Cyber Incident Victim: RR Donnelley

RR Donnelley (RRD), a global communications and marketing services firm with 33,000 employees and $4.93 billion in 2021 revenue, experienced a significant cybersecurity incident in December 2021. The company disclosed via a December 27 SEC Form 8-K filing that it had suffered a "systems intrusion" requiring proactive network shutdowns to contain the attack's spread. This defensive action caused operational disruptions affecting multiple client services, including delays in processing printed documents essential for vendor payments, disbursement checks, and motor vehicle documentation. While RRD's initial disclosure stated no evidence of client data compromise, subsequent developments revealed broader impacts. The Conti ransomware group publicly claimed responsibility for the attack on January 15, 2022, initially leaking approximately 2.5GB of allegedly stolen corporate data before temporarily removing it from public view following renewed negotiations with RRD.

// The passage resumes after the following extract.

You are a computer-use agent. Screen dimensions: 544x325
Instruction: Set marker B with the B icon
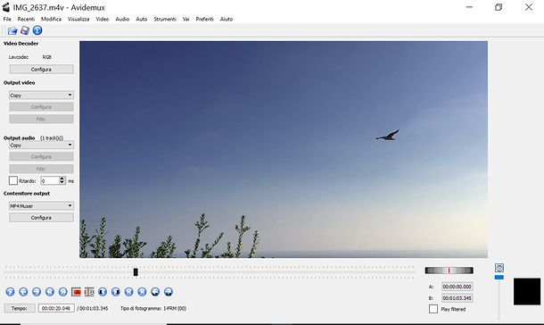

On January 19, 2022, RRD filed an updated 8-K confirming data exfiltration had occurred during the December intrusion, clarifying this was not a new incident. The company acknowledged ongoing analysis to determine the nature of accessed data while implementing measures to protect corporate and client information. RRD maintained direct communication with affected clients throughout the incident response process. The ransomware attack occurred shortly after RRD's December announcement of a definitive merger agreement with Chatham Asset Management, aligning with FBI warnings from November 2021 about ransomware actors strategically timing attacks to coincide with major financial events like mergers and acquisitions. Operational recovery efforts proceeded alongside negotiations to prevent further data dissemination, though the company did not disclose whether ransom payments were made or specify technical details about the intrusion methodology.